§ **EXCERPTED PASSAGE**
He was appointed consulting engineer to tho Overflow Company in 1897.

In 1902 he was appointed lecturer in mining at Sydney University, which he held until 1935.

Power acted as manager of the Great Cobar mine in 1913 during the four months Bellinger was away on leave.

==Memberships==
- He was a longtime member of Australasian Institute of Mining Engineers, and president 1897, 1904.
- Fellow of the Geological Society
- Member of the American Institute of Mining Engineers
- Member of the Institute of Mining and Metallurgy in London

==Bibliography==
- The Pambula gold-deposits (1893)
- A glossary of terms used in mining geology (1895)
- Receptacles for valuable mineral deposits AIMM (1897)
- Mine management Sydney University Press (1906)
- Coalfields and Collieries of Australia (1912)
- Pocketbook for Miners and Metallurgists (1914)

§ **GIVEN DATA**

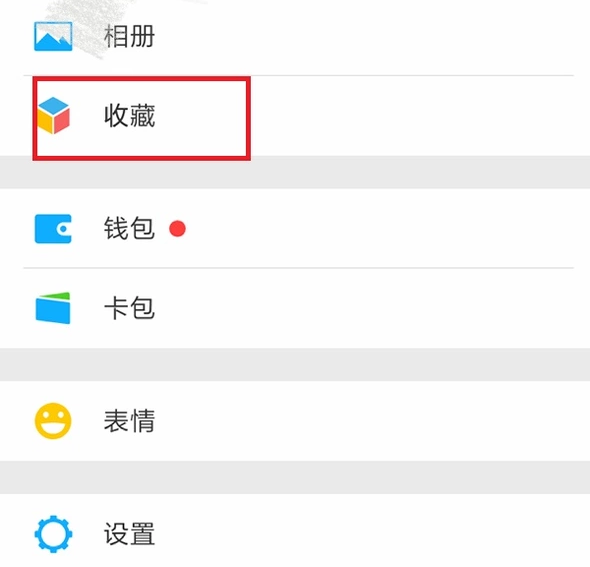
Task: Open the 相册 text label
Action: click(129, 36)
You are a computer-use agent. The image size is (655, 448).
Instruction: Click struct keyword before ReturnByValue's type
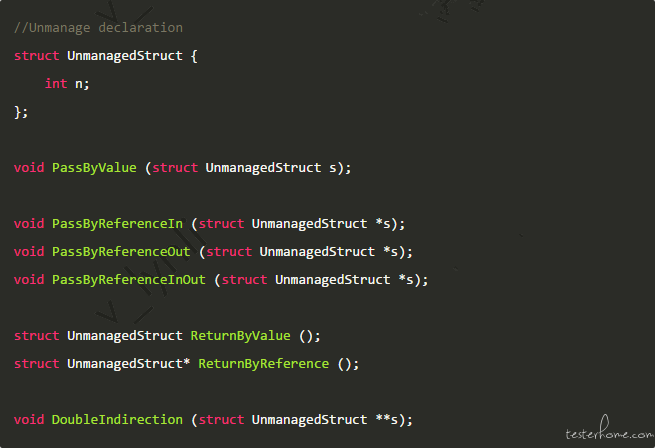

§ **SHORT EXERCISE**
Answer from the mining biography excerpt:
1. Until what year was the lecturer in mining post at Sydney University held?
2. In which years was the subject president of the Australasian Institute of Mining Engineers?
3. Which publisher is listed for "Mine management"?

§ **ANSWER TO THIS EXERCISE**
1. 1935
2. 1897 and 1904
3. Sydney University Press